Reproduce each of the following records verbatim, line for line, without changing any character.

▼

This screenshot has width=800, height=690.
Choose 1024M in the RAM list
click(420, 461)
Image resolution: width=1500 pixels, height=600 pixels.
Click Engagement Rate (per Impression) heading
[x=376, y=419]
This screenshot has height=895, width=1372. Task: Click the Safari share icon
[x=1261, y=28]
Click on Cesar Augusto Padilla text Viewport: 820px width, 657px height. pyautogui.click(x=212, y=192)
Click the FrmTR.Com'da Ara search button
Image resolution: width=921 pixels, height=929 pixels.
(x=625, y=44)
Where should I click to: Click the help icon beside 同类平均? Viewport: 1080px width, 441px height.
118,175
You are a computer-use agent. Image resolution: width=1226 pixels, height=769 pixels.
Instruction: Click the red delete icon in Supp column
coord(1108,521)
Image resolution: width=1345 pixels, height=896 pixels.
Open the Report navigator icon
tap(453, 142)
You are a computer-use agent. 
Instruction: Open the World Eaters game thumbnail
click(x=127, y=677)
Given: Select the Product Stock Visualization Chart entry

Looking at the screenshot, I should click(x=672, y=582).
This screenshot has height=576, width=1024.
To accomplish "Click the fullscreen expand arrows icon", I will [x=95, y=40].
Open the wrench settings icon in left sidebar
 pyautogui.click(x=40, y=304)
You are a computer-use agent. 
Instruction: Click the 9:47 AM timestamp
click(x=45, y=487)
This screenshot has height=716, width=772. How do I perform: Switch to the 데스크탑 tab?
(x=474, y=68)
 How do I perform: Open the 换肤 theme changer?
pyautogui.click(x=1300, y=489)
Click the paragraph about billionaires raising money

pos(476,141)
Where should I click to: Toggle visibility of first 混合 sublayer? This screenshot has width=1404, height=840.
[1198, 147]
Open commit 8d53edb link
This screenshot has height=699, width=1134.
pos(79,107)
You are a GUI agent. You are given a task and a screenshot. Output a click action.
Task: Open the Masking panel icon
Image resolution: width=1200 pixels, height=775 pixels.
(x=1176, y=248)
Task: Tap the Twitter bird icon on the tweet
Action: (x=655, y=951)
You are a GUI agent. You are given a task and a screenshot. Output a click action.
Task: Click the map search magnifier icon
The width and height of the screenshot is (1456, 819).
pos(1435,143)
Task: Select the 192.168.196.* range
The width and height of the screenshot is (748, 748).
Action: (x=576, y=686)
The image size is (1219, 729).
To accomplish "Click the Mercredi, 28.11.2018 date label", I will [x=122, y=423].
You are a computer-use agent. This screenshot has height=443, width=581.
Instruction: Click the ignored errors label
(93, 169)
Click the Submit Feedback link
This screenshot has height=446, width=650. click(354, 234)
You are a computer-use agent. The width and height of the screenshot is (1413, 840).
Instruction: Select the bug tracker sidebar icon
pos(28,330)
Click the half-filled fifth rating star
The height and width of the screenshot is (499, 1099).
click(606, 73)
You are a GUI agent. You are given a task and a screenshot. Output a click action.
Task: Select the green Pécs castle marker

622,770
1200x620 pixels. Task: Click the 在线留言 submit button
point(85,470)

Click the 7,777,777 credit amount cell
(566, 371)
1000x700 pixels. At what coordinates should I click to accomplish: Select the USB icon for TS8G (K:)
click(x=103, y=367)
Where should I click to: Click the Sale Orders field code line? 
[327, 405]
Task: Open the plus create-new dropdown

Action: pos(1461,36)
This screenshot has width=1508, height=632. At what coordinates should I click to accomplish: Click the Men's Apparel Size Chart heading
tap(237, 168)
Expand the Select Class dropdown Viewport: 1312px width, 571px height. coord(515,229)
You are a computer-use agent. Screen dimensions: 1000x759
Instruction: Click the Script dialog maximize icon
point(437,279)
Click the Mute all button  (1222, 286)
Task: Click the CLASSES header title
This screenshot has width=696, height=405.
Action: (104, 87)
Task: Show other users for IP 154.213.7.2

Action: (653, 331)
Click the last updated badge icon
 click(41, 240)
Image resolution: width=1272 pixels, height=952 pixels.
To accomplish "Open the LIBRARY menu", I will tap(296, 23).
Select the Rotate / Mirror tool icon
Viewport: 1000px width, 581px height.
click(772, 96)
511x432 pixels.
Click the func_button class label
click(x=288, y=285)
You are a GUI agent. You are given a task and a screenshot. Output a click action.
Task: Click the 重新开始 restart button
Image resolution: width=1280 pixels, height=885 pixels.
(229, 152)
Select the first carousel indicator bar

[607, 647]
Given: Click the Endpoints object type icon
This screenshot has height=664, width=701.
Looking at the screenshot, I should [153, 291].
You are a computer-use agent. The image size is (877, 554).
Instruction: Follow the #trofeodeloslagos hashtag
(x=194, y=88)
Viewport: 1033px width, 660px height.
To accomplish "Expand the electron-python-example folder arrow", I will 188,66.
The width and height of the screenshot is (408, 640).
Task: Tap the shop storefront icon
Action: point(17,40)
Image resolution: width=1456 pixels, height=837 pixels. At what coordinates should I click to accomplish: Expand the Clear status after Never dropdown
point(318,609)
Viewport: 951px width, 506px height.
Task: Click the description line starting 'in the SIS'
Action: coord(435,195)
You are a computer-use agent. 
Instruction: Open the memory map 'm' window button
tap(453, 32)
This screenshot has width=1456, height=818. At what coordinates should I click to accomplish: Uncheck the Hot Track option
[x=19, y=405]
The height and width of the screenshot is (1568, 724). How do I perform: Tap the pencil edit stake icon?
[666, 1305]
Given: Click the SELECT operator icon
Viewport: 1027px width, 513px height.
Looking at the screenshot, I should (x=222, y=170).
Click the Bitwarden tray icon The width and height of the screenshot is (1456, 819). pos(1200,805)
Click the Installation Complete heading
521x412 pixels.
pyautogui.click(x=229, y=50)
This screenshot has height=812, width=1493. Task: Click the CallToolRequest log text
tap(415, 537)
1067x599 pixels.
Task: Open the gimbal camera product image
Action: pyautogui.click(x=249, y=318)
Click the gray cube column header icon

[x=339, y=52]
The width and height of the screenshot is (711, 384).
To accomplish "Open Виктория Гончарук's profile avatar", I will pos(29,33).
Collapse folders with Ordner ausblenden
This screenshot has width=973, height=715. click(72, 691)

▲

* **Answer to the task**
This screenshot has width=800, height=690.
Choose 1024M in the RAM list
click(420, 461)
Image resolution: width=1500 pixels, height=600 pixels.
Click Engagement Rate (per Impression) heading
[x=376, y=419]
This screenshot has height=895, width=1372. Task: Click the Safari share icon
[x=1261, y=28]
Click on Cesar Augusto Padilla text Viewport: 820px width, 657px height. pyautogui.click(x=212, y=192)
Click the FrmTR.Com'da Ara search button
Image resolution: width=921 pixels, height=929 pixels.
(x=625, y=44)
Where should I click to: Click the help icon beside 同类平均? Viewport: 1080px width, 441px height.
118,175
You are a computer-use agent. Image resolution: width=1226 pixels, height=769 pixels.
Instruction: Click the red delete icon in Supp column
coord(1108,521)
Image resolution: width=1345 pixels, height=896 pixels.
Open the Report navigator icon
tap(453, 142)
You are a computer-use agent. 
Instruction: Open the World Eaters game thumbnail
click(x=127, y=677)
Given: Select the Product Stock Visualization Chart entry

Looking at the screenshot, I should click(x=672, y=582).
This screenshot has height=576, width=1024.
To accomplish "Click the fullscreen expand arrows icon", I will [x=95, y=40].
Open the wrench settings icon in left sidebar
 pyautogui.click(x=40, y=304)
You are a computer-use agent. 
Instruction: Click the 9:47 AM timestamp
click(x=45, y=487)
This screenshot has height=716, width=772. How do I perform: Switch to the 데스크탑 tab?
(x=474, y=68)
 How do I perform: Open the 换肤 theme changer?
pyautogui.click(x=1300, y=489)
Click the paragraph about billionaires raising money

pos(476,141)
Where should I click to: Toggle visibility of first 混合 sublayer? This screenshot has width=1404, height=840.
[1198, 147]
Open commit 8d53edb link
This screenshot has height=699, width=1134.
pos(79,107)
You are a GUI agent. You are given a task and a screenshot. Output a click action.
Task: Open the Masking panel icon
Image resolution: width=1200 pixels, height=775 pixels.
(x=1176, y=248)
Task: Tap the Twitter bird icon on the tweet
Action: (x=655, y=951)
You are a GUI agent. You are given a task and a screenshot. Output a click action.
Task: Click the map search magnifier icon
The width and height of the screenshot is (1456, 819).
pos(1435,143)
Task: Select the 192.168.196.* range
The width and height of the screenshot is (748, 748).
Action: (x=576, y=686)
The image size is (1219, 729).
To accomplish "Click the Mercredi, 28.11.2018 date label", I will [x=122, y=423].
You are a computer-use agent. This screenshot has height=443, width=581.
Instruction: Click the ignored errors label
(93, 169)
Click the Submit Feedback link
This screenshot has height=446, width=650. click(354, 234)
You are a computer-use agent. The width and height of the screenshot is (1413, 840).
Instruction: Select the bug tracker sidebar icon
pos(28,330)
Click the half-filled fifth rating star
The height and width of the screenshot is (499, 1099).
click(606, 73)
You are a GUI agent. You are given a task and a screenshot. Output a click action.
Task: Select the green Pécs castle marker

622,770
1200x620 pixels. Task: Click the 在线留言 submit button
point(85,470)

Click the 7,777,777 credit amount cell
(566, 371)
1000x700 pixels. At what coordinates should I click to accomplish: Select the USB icon for TS8G (K:)
click(x=103, y=367)
Where should I click to: Click the Sale Orders field code line? 
[327, 405]
Task: Open the plus create-new dropdown

Action: pos(1461,36)
This screenshot has width=1508, height=632. At what coordinates should I click to accomplish: Click the Men's Apparel Size Chart heading
tap(237, 168)
Expand the Select Class dropdown Viewport: 1312px width, 571px height. coord(515,229)
You are a computer-use agent. Screen dimensions: 1000x759
Instruction: Click the Script dialog maximize icon
point(437,279)
Click the Mute all button  (1222, 286)
Task: Click the CLASSES header title
This screenshot has width=696, height=405.
Action: (104, 87)
Task: Show other users for IP 154.213.7.2

Action: (653, 331)
Click the last updated badge icon
 click(41, 240)
Image resolution: width=1272 pixels, height=952 pixels.
To accomplish "Open the LIBRARY menu", I will tap(296, 23).
Select the Rotate / Mirror tool icon
Viewport: 1000px width, 581px height.
click(772, 96)
511x432 pixels.
Click the func_button class label
click(x=288, y=285)
You are a GUI agent. You are given a task and a screenshot. Output a click action.
Task: Click the 重新开始 restart button
Image resolution: width=1280 pixels, height=885 pixels.
(229, 152)
Select the first carousel indicator bar

[607, 647]
Given: Click the Endpoints object type icon
This screenshot has height=664, width=701.
Looking at the screenshot, I should [153, 291].
You are a computer-use agent. The image size is (877, 554).
Instruction: Follow the #trofeodeloslagos hashtag
(x=194, y=88)
Viewport: 1033px width, 660px height.
To accomplish "Expand the electron-python-example folder arrow", I will 188,66.
The width and height of the screenshot is (408, 640).
Task: Tap the shop storefront icon
Action: point(17,40)
Image resolution: width=1456 pixels, height=837 pixels. At what coordinates should I click to accomplish: Expand the Clear status after Never dropdown
point(318,609)
Viewport: 951px width, 506px height.
Task: Click the description line starting 'in the SIS'
Action: coord(435,195)
You are a computer-use agent. 
Instruction: Open the memory map 'm' window button
tap(453, 32)
This screenshot has width=1456, height=818. At what coordinates should I click to accomplish: Uncheck the Hot Track option
[x=19, y=405]
The height and width of the screenshot is (1568, 724). How do I perform: Tap the pencil edit stake icon?
[666, 1305]
Given: Click the SELECT operator icon
Viewport: 1027px width, 513px height.
Looking at the screenshot, I should (x=222, y=170).
Click the Bitwarden tray icon The width and height of the screenshot is (1456, 819). pos(1200,805)
Click the Installation Complete heading
521x412 pixels.
pyautogui.click(x=229, y=50)
This screenshot has height=812, width=1493. Task: Click the CallToolRequest log text
tap(415, 537)
1067x599 pixels.
Task: Open the gimbal camera product image
Action: pyautogui.click(x=249, y=318)
Click the gray cube column header icon

[x=339, y=52]
The width and height of the screenshot is (711, 384).
To accomplish "Open Виктория Гончарук's profile avatar", I will pos(29,33).
Collapse folders with Ordner ausblenden
This screenshot has width=973, height=715. click(72, 691)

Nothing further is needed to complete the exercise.